### Brief
Could you copy out, word for word, everything in the entries below from their first line down to the line containing "[1120, 747]", including both of those lines?
START Data
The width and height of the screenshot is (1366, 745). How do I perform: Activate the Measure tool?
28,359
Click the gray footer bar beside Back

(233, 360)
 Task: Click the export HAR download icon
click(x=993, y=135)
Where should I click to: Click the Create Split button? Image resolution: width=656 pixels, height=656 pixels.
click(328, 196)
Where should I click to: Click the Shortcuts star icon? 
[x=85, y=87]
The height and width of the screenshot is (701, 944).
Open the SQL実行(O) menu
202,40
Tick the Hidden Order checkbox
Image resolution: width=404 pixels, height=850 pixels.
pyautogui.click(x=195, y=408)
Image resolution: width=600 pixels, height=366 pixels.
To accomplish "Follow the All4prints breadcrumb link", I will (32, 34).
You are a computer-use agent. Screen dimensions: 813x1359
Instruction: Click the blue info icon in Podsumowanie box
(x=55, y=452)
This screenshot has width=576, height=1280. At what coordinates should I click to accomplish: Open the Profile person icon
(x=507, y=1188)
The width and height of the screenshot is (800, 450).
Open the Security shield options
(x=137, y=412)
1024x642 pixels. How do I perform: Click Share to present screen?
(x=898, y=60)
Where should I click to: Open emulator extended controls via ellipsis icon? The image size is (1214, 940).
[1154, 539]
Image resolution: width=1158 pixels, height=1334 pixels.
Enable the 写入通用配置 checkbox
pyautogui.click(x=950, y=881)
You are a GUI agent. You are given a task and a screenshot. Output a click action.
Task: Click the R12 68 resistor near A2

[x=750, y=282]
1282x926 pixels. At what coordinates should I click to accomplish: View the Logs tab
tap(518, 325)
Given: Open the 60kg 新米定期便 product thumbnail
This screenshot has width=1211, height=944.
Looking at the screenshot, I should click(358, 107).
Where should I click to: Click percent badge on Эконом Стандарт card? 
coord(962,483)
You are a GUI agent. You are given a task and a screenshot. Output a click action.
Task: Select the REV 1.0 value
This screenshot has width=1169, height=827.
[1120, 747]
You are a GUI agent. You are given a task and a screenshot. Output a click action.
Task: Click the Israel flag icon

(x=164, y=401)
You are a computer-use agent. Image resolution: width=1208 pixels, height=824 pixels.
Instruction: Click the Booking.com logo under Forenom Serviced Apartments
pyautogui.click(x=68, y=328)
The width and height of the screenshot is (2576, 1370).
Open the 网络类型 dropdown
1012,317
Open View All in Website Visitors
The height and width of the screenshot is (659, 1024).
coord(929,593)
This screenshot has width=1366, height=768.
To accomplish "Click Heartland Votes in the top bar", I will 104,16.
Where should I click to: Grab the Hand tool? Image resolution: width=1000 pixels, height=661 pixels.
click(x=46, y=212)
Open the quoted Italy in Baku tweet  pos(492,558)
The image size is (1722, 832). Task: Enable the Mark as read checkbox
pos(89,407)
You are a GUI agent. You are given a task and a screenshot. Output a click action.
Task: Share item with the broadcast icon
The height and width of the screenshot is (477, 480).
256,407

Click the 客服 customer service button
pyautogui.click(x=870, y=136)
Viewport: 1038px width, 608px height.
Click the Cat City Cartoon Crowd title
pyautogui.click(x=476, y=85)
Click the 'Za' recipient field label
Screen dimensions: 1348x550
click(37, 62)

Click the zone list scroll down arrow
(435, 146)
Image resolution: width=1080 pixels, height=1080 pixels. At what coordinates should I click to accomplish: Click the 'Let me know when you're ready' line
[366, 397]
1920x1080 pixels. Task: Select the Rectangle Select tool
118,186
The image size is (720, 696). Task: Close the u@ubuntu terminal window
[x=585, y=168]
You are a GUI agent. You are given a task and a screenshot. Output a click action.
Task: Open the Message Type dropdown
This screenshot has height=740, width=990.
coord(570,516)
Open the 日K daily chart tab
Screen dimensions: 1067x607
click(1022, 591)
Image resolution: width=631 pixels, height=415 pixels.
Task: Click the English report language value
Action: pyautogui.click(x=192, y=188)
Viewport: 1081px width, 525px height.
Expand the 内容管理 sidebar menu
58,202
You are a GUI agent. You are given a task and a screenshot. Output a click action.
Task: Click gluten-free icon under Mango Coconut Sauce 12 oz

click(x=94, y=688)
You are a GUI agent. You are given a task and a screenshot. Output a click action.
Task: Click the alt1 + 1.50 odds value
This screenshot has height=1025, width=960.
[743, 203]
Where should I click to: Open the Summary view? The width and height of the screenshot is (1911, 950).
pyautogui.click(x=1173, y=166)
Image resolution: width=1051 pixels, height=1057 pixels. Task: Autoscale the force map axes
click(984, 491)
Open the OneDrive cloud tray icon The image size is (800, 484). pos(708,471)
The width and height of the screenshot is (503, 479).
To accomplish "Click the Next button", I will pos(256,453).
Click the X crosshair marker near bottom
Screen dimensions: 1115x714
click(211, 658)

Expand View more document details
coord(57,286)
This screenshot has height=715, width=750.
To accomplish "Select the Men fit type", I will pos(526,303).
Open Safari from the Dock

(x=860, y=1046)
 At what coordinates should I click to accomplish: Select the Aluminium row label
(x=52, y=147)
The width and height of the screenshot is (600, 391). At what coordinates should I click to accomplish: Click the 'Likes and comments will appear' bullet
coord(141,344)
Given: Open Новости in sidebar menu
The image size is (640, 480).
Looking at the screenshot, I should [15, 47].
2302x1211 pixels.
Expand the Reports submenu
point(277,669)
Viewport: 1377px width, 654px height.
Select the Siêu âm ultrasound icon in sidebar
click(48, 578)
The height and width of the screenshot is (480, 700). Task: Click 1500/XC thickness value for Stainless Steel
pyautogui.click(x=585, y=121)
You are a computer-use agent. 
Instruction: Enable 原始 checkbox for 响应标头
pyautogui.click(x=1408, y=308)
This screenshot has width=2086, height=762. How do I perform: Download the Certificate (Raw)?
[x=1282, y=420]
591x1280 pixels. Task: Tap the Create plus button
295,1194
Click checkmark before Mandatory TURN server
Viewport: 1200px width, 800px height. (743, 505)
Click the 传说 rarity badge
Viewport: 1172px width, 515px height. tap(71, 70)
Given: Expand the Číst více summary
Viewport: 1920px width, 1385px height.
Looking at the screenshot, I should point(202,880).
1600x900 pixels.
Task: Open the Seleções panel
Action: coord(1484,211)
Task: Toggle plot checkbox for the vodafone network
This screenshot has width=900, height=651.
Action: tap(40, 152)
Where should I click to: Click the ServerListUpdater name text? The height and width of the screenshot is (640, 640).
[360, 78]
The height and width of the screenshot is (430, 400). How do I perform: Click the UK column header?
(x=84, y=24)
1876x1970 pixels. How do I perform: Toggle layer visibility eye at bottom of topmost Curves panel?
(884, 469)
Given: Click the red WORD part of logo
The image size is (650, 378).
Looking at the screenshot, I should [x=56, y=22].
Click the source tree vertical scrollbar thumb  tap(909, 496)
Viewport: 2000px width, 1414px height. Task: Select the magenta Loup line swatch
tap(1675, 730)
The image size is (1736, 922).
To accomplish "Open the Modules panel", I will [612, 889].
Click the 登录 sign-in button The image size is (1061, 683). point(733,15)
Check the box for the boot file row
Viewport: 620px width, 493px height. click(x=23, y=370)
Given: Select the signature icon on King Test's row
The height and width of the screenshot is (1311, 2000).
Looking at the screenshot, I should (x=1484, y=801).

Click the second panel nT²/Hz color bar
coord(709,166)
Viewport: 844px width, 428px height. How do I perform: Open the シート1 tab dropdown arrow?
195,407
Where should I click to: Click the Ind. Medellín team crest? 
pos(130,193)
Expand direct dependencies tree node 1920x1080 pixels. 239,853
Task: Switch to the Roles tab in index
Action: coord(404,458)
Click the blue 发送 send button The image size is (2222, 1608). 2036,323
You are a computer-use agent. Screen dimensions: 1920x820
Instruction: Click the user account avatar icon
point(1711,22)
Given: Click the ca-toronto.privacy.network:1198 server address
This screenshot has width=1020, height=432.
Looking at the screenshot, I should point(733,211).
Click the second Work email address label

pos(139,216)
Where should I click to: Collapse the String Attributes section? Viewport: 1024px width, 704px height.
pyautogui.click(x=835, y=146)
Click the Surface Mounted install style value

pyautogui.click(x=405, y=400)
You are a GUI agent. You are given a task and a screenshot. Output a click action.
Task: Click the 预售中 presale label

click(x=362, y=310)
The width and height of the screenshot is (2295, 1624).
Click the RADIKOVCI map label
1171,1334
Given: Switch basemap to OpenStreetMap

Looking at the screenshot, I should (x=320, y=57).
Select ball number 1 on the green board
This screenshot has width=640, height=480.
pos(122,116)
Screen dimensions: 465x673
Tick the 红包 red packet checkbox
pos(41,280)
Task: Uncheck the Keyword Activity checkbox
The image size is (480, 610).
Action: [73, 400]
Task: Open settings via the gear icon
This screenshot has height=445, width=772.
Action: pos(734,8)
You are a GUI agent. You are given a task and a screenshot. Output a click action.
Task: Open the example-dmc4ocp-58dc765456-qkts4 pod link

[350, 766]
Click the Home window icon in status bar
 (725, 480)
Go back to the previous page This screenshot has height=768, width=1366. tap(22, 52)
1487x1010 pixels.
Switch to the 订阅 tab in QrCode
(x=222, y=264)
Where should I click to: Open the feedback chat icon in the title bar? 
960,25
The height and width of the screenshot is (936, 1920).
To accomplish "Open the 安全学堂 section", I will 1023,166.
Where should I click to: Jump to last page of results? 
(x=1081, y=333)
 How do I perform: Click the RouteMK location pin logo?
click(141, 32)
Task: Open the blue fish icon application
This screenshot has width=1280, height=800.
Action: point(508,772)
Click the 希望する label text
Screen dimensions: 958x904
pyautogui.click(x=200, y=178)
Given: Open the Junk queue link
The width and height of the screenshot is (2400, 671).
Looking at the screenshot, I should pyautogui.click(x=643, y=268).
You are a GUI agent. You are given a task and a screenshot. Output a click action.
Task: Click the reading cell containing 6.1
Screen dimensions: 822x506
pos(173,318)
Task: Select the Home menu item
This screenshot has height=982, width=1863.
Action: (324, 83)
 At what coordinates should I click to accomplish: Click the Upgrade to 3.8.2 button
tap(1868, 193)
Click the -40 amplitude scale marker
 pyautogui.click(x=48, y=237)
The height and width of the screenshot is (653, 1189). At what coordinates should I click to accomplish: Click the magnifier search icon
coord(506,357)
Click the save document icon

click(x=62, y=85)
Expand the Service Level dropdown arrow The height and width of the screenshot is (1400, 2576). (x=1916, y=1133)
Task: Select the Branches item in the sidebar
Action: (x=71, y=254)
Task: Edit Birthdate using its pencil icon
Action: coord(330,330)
END Data
### Task solution
The width and height of the screenshot is (1366, 745). How do I perform: Activate the Measure tool?
28,359
Click the gray footer bar beside Back

(233, 360)
 Task: Click the export HAR download icon
click(x=993, y=135)
Where should I click to: Click the Create Split button? Image resolution: width=656 pixels, height=656 pixels.
click(328, 196)
Where should I click to: Click the Shortcuts star icon? 
[x=85, y=87]
The height and width of the screenshot is (701, 944).
Open the SQL実行(O) menu
202,40
Tick the Hidden Order checkbox
Image resolution: width=404 pixels, height=850 pixels.
pyautogui.click(x=195, y=408)
Image resolution: width=600 pixels, height=366 pixels.
To accomplish "Follow the All4prints breadcrumb link", I will (32, 34).
You are a computer-use agent. Screen dimensions: 813x1359
Instruction: Click the blue info icon in Podsumowanie box
(x=55, y=452)
This screenshot has width=576, height=1280. At what coordinates should I click to accomplish: Open the Profile person icon
(x=507, y=1188)
The width and height of the screenshot is (800, 450).
Open the Security shield options
(x=137, y=412)
1024x642 pixels. How do I perform: Click Share to present screen?
(x=898, y=60)
Where should I click to: Open emulator extended controls via ellipsis icon? The image size is (1214, 940).
[1154, 539]
Image resolution: width=1158 pixels, height=1334 pixels.
Enable the 写入通用配置 checkbox
pyautogui.click(x=950, y=881)
You are a GUI agent. You are given a task and a screenshot. Output a click action.
Task: Click the R12 68 resistor near A2

[x=750, y=282]
1282x926 pixels. At what coordinates should I click to accomplish: View the Logs tab
tap(518, 325)
Given: Open the 60kg 新米定期便 product thumbnail
This screenshot has width=1211, height=944.
Looking at the screenshot, I should click(358, 107).
Where should I click to: Click percent badge on Эконом Стандарт card? 
coord(962,483)
You are a GUI agent. You are given a task and a screenshot. Output a click action.
Task: Select the REV 1.0 value
This screenshot has width=1169, height=827.
[1120, 747]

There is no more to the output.